To: jlallen who wrote (49535)5/25/1999 1:32:00 PM
From: Lizzie Tudor  Read Replies (2) | Respond to of 67261
 
Well I'm sure it is similar to corporate "espionage", employees always sign NDAs but what good are those things? If I go work somewhere and invent something and then get offered a better job elsewhere where I work on the same task then does that make me some sort of corporate raider? The truth is to avoid any of this the labs would have to institute hiring controls where they only hire us citizens and issue level 3 (?) clearances to everybody that works there. Those are expensive and hard to get and anybody with foreign ties will be excluded. Of course that means they will lose 80% of their hiring pool too. They won't do that.

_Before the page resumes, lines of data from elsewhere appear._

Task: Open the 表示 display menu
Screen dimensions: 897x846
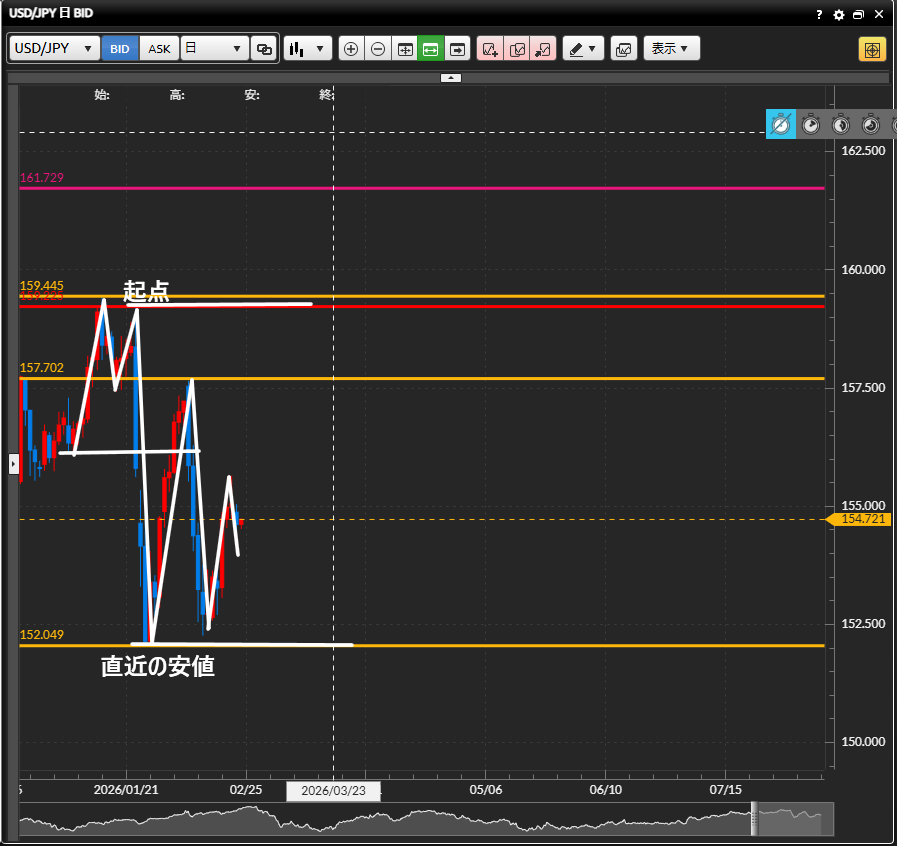Action: pos(671,49)
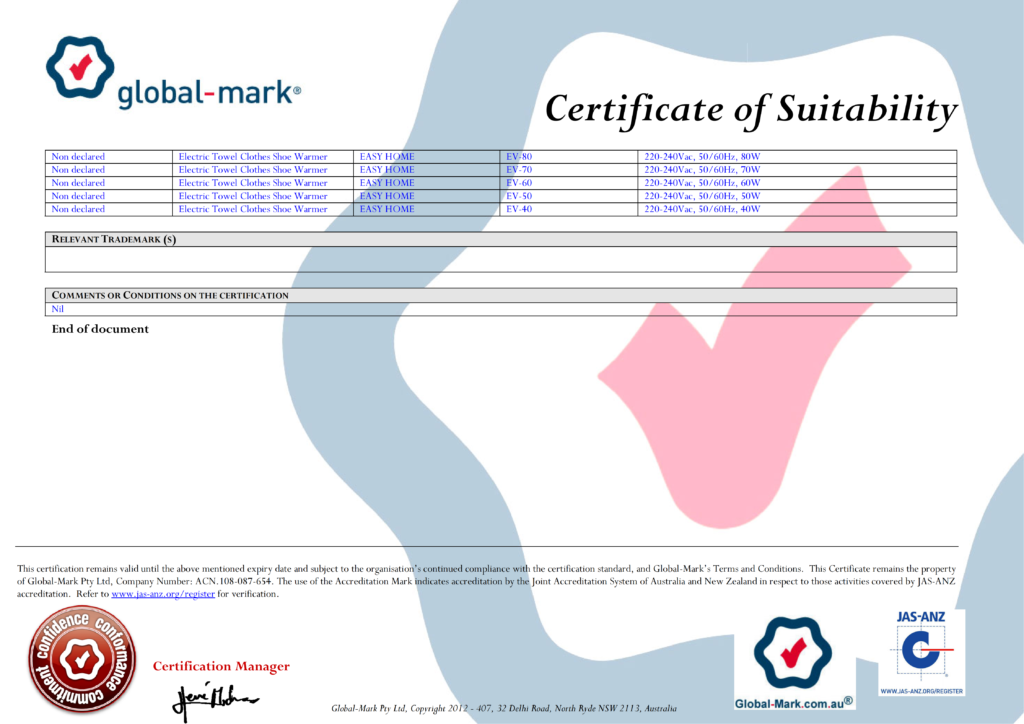Image resolution: width=1024 pixels, height=724 pixels.
Task: Open the www.jas-anz.org/register link
Action: 163,594
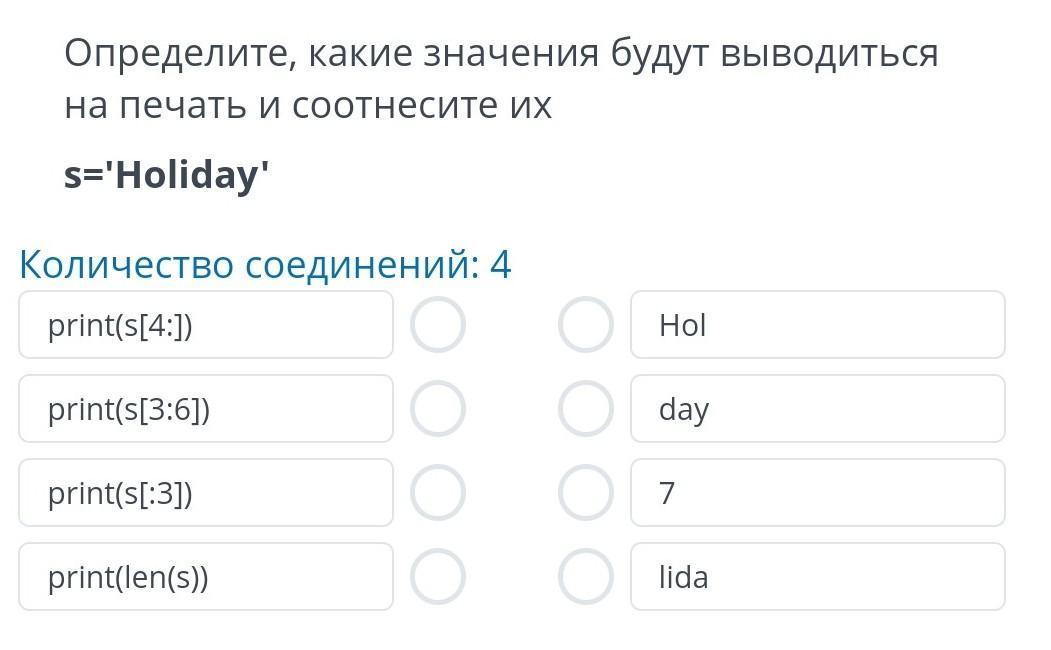The image size is (1051, 650).
Task: Select the print(s[3:6]) option box
Action: 206,409
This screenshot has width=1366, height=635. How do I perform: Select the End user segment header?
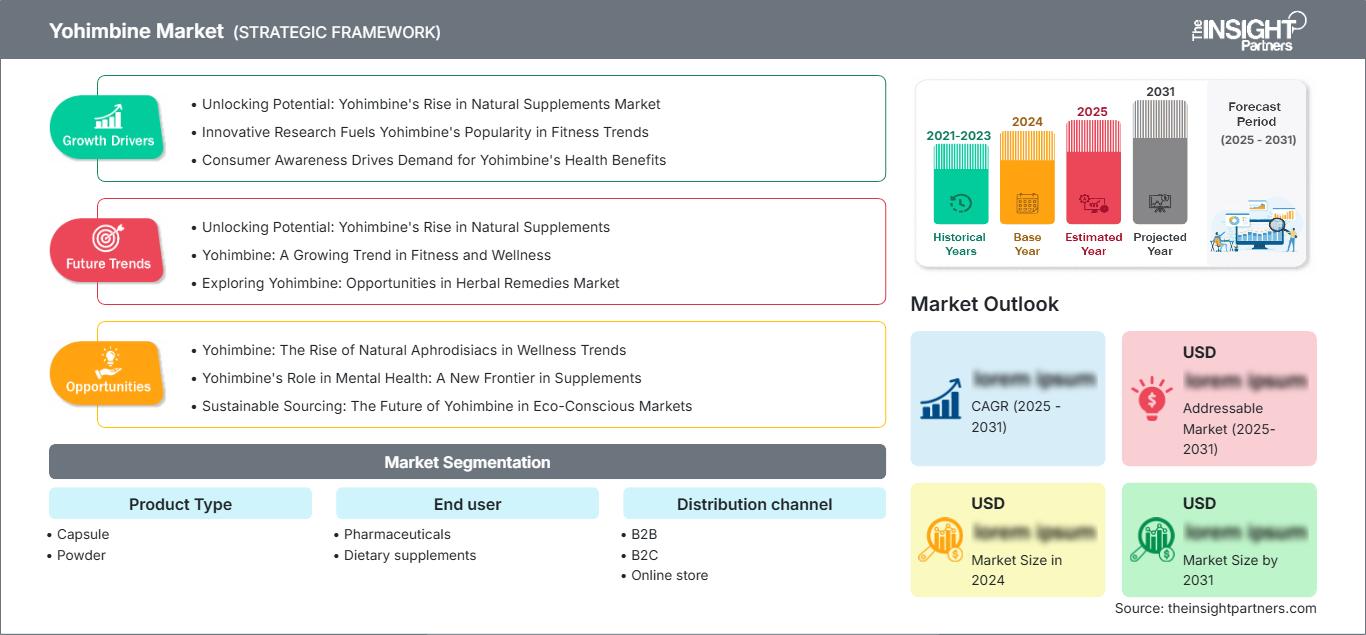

To: jlallen who wrote (49535)5/25/1999 1:50:00 PM
From: one_less  Read Replies (1) | Respond to of 67261
 
Are you sure it wasn't the 1770's. Seems to me we should put Benedict Arnold a little further back on the time line. Eggs Benedict anyone? Was it under Jefferson's watch or Washington's. Hmmmmm does it really matter we've got new fish to fry.

Actually, Eggs Benedict have nothing to do with it. According to A Cozy Book of Breakfasts and Brunches (Prima Publishing, 1996), "many years ago" a Wall Street financier named LeGrand Benedict, a regular patron of Manhattan's ritzy Delmonico's restaurant, complained that there was nothing new on the menu. The chef's response was this dish. A variant myth credits, instead of the chef, the Delmonico's maitre d' and Mrs. Benedict. The name of the chef, and indeed any real facts about the genesis of eggs Benedict, are lost to history. The new Joy of Cooking (Scribner, 1997) dates the dish in the 1920s, and says the original base may have been toast.

A revisionist history: According to e-mail to this site from Cutts Benedict, eggs Benedict was born when his father's cousin, Lemuel Benedict, a Wall Street broker, invented and ordered the dish in 1894 at the Waldorf Hotel, where chef Oscar Tschirky added it to the menu.